Il 13 gennaio 1915, la Marsica, la terra che poteva vantare tante caratteristiche positive come la bellezza dei suoi paesaggi, lo splendore dei siti archeologici, il senso dell'ospitalità e l'affabilità della sua popolazione, la cultura delle sue millenarie tradizioni, dovette soccombere di fronte a un evento imprevedibile e tragico come quello rappresentato da un rovinoso sisma.
Nulla lasciava presagire che il destino di Avezzano e degli altri paesi della Marsica potesse subire un colpo così drammatico e subdolo come quello inferto da un terremoto di intensità inaudita, che nei suoi rovinosi effetti coinvolse la quasi totalità delle abitazioni e degli abitanti. Grandi e piccini, impreparati, indifesi, impotenti di fronte alla rovinosa azione distruttiva.

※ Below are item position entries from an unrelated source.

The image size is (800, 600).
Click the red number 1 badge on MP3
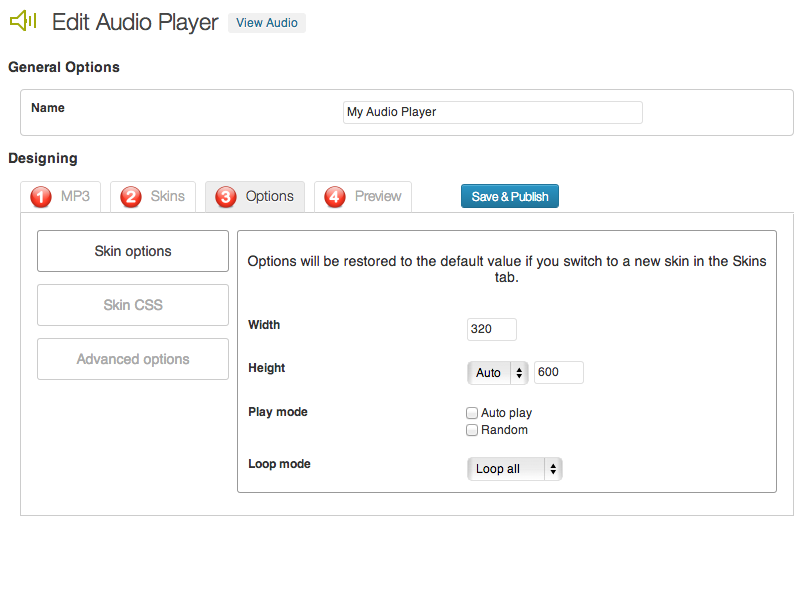coord(41,197)
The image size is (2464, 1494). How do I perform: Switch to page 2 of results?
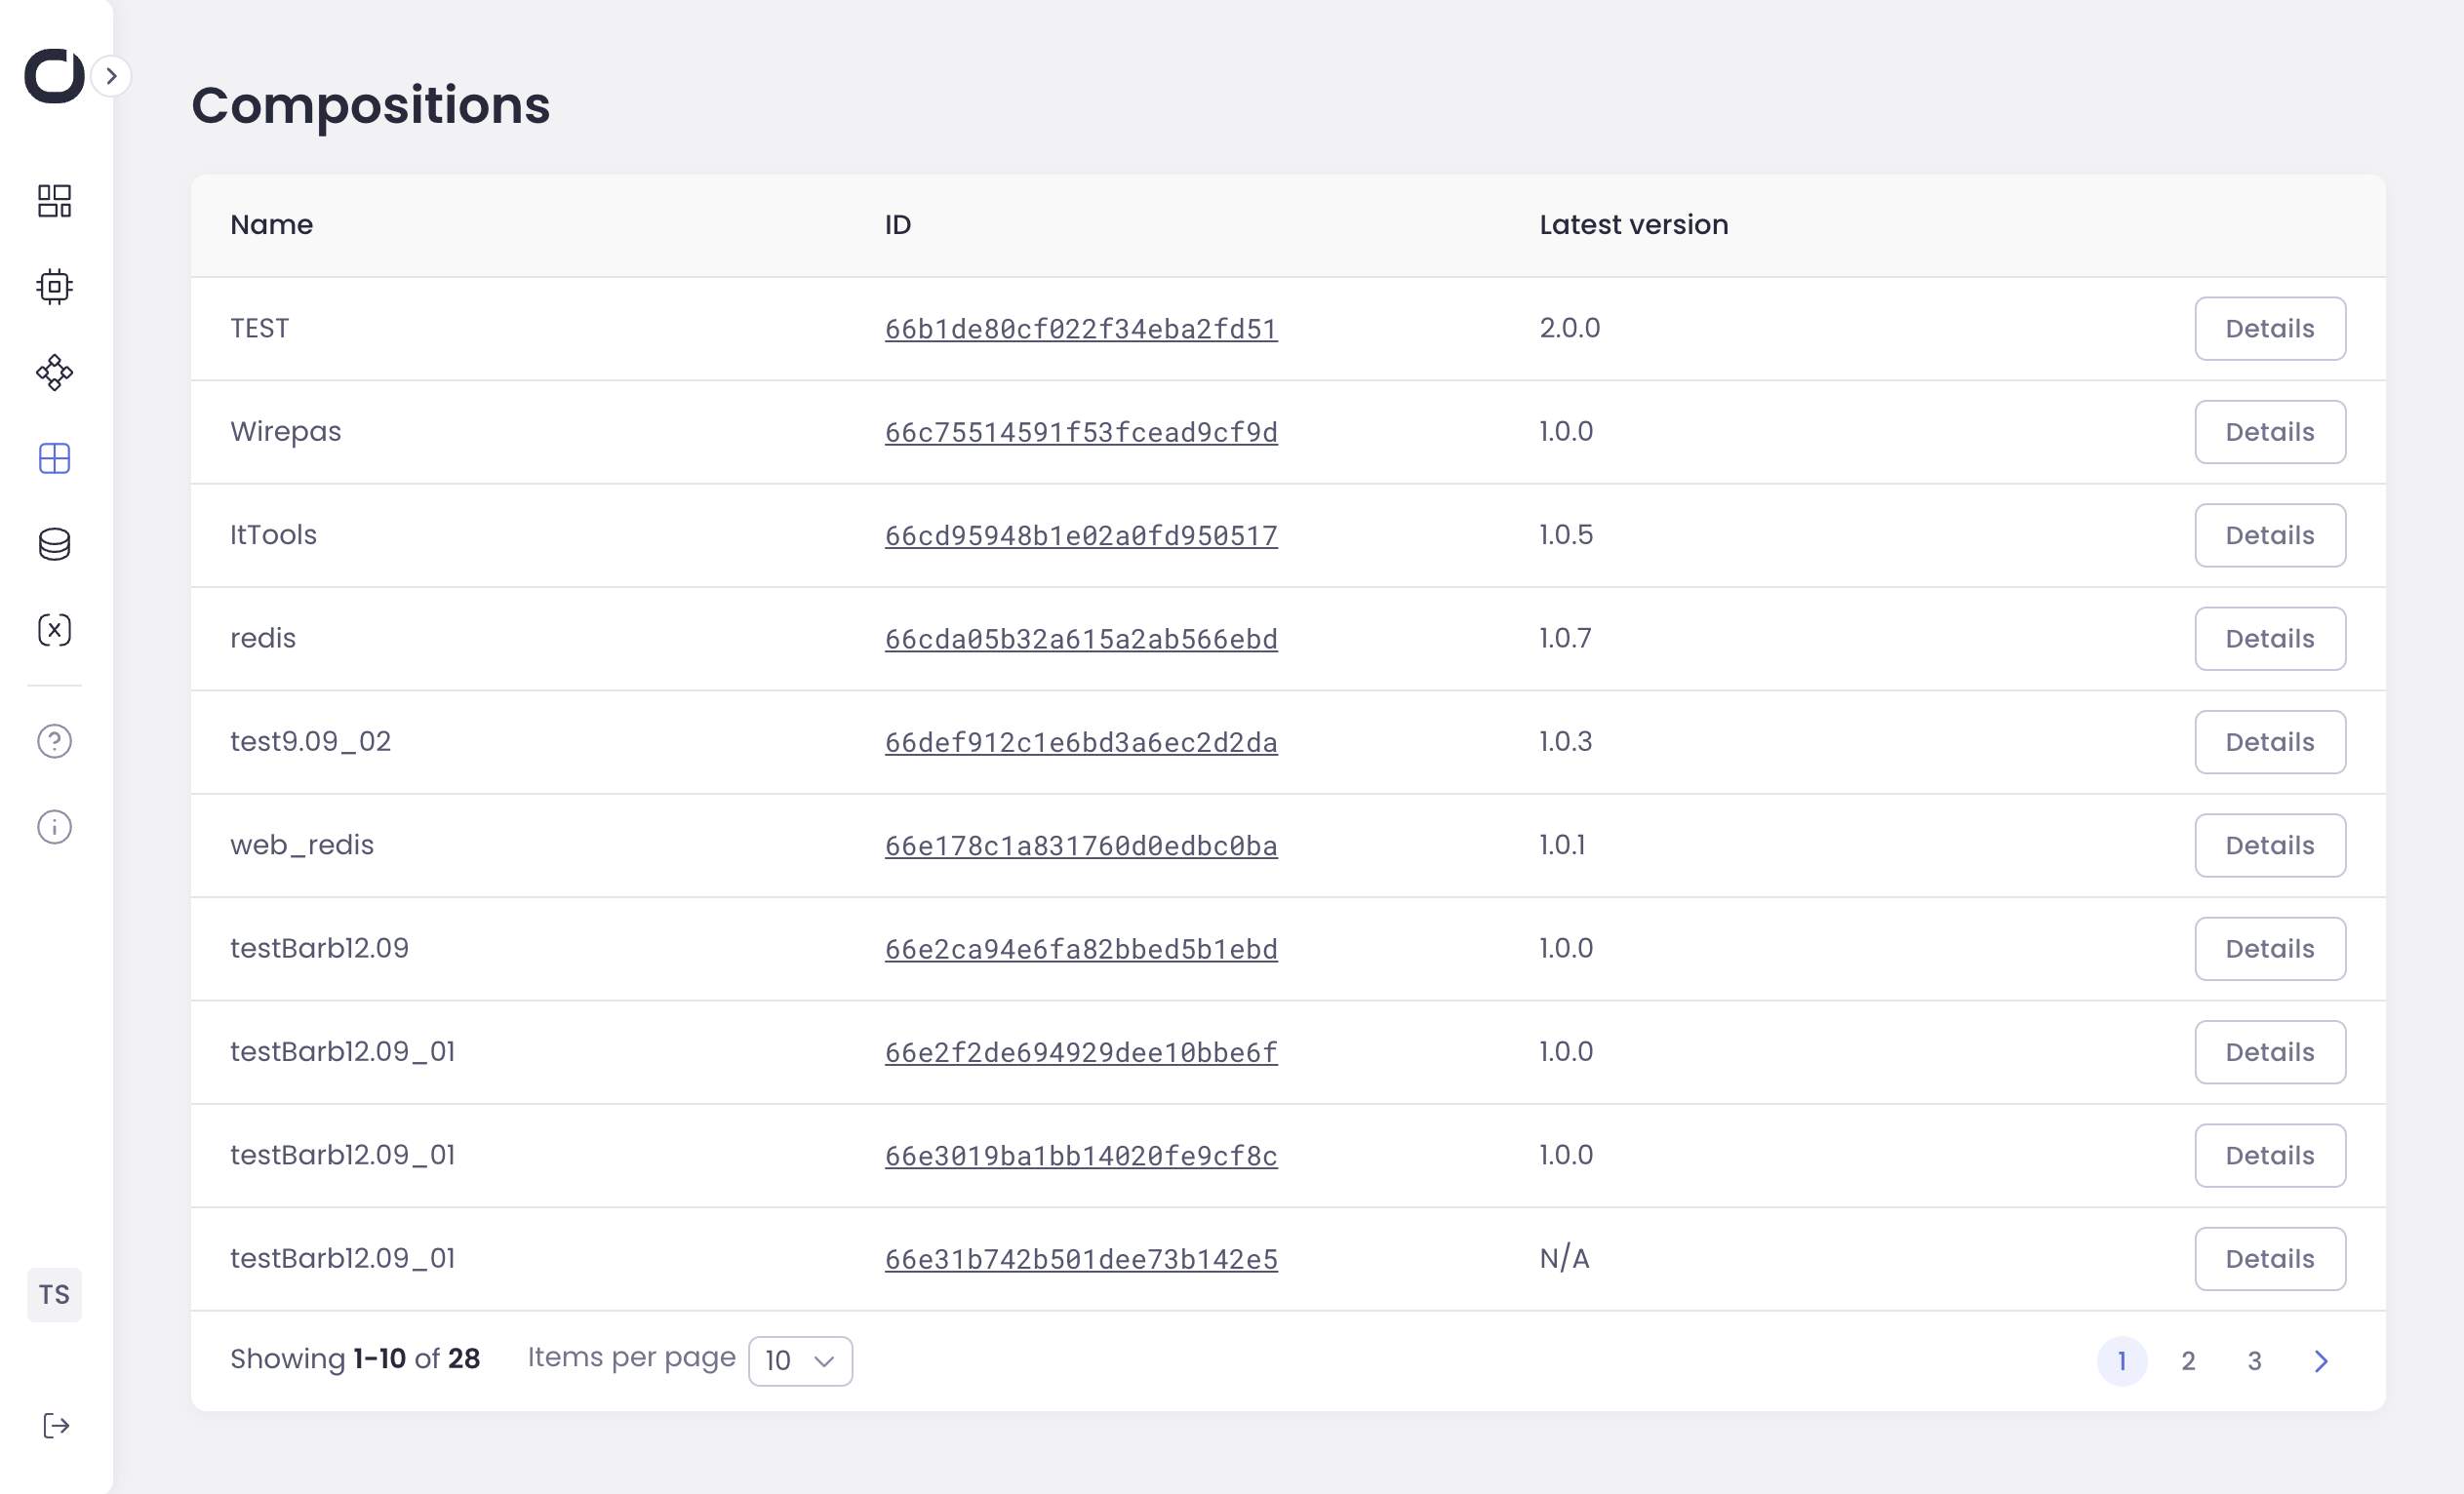pyautogui.click(x=2188, y=1360)
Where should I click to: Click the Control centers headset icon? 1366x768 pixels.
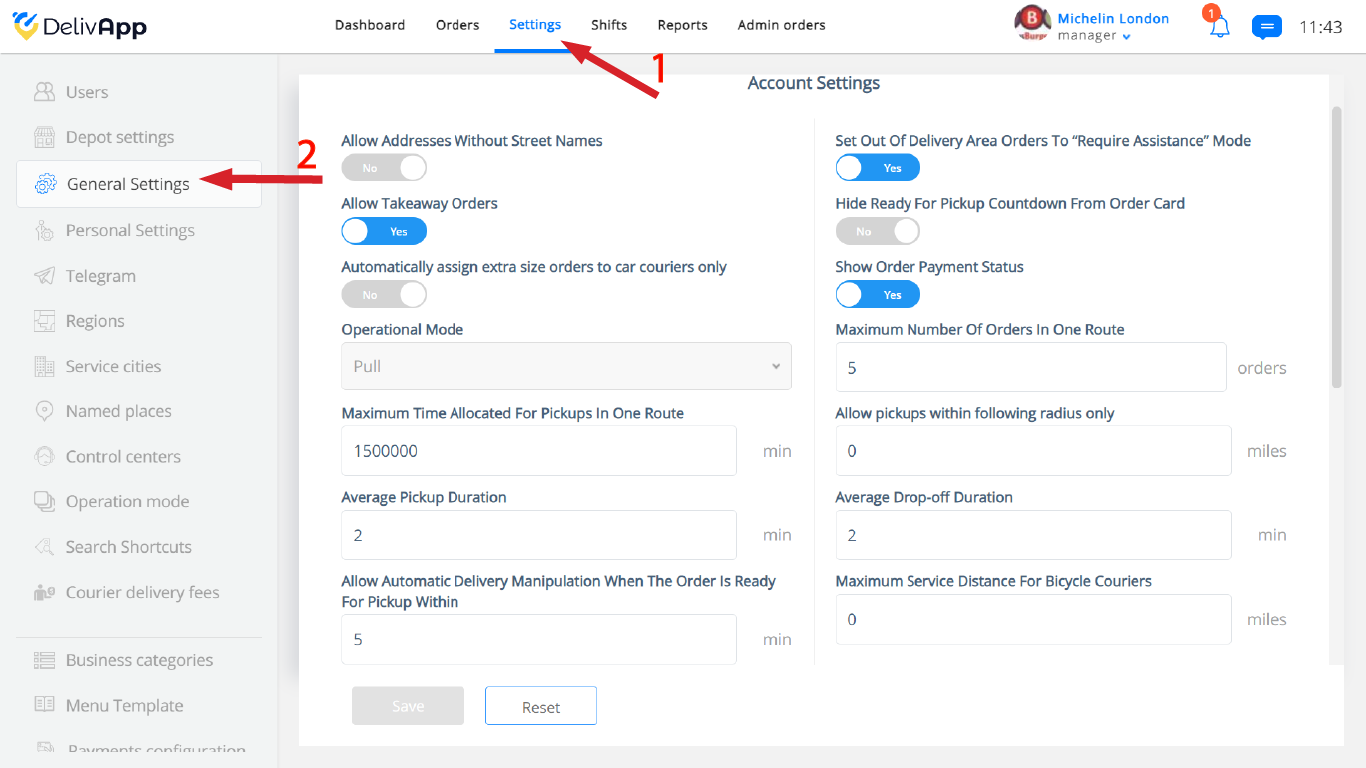tap(44, 456)
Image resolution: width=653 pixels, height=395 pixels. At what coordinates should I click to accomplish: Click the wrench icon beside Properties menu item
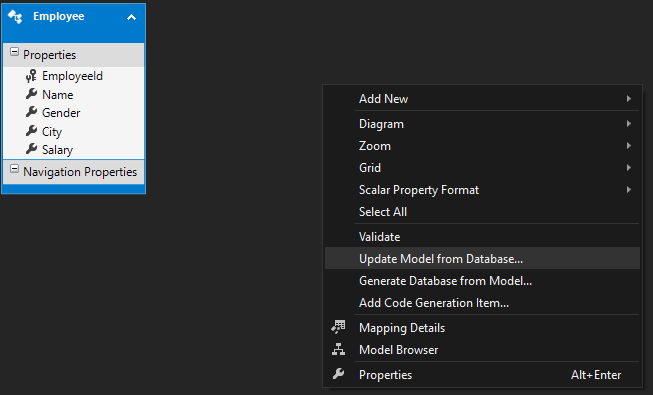(x=339, y=374)
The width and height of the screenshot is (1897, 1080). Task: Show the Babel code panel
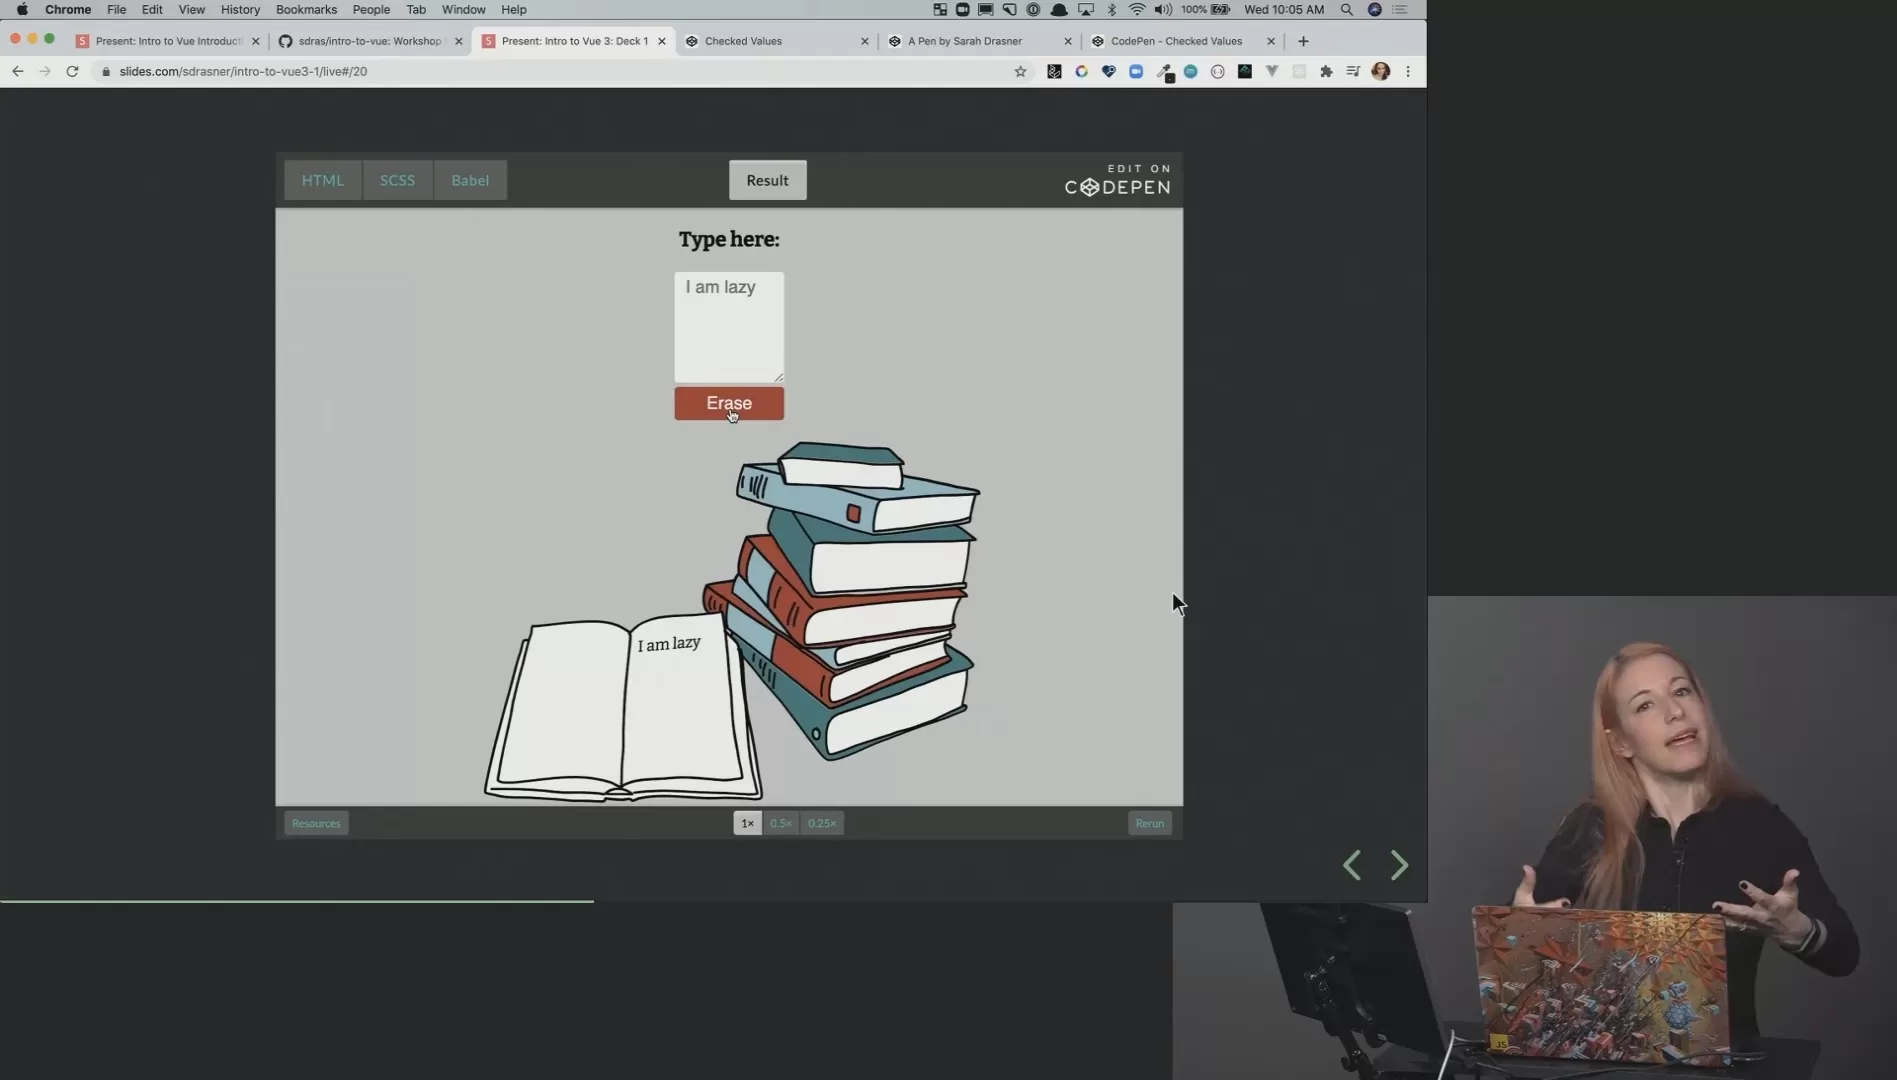click(470, 180)
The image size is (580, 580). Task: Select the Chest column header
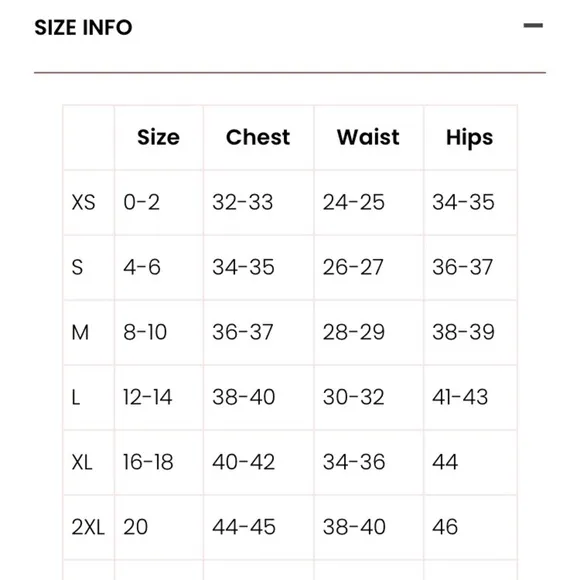tap(258, 137)
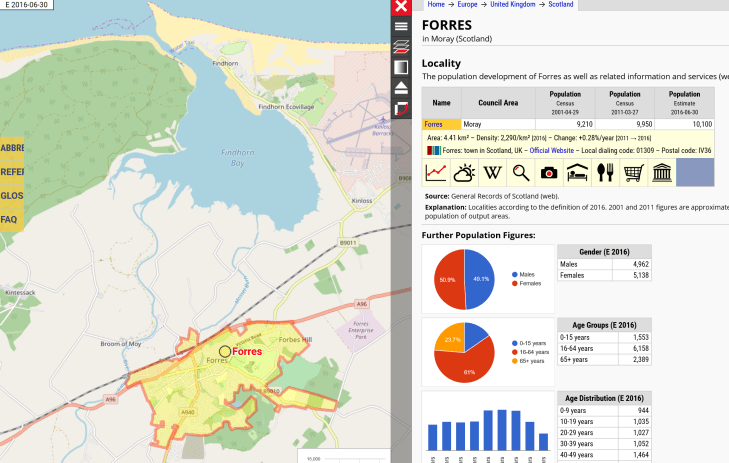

In un attimo tutto finisce, tra i pianti e le urla di dolore dei pochi sopravvissuti. Nemmeno il tempo di rendersi conto dell'immane tragedia, ed ecco che viene spazzato via e azzerato tutto il processo di rinnovamento che con tanta fatica e abnegazione era stato portato avanti dal popolo marsicano. Due boati intorno alle otto del mattino di quel disgraziato tredici gennaio del millenovecentoquindici annunciano l'arrivo di un grave sconvolgimento che nel giro di poche decine di secondi trasforma in maniera radicale il territorio, l'urbanistica e l'assetto demografico.
Avezzano, come quasi tutti i paesi della Marsica, viene raso al suolo. Abitazioni, stalle, uffici, chiese, scuole, vecchi monumenti e lo stesso castello Orsini diventano un unico ammasso di ruderi senza tetti, e tutt'intorno solo macerie in mezzo a nugoli di polvere e qualche principio d'incendio. La valutazione più drammatica verrà realizzata soltanto il giorno dopo, quando le stime cominciano a delineare l'incredibile gravità della tragedia: ad Avezzano erano sopravvissute poco più di un migliaio di persone, appena un decimo della popolazione.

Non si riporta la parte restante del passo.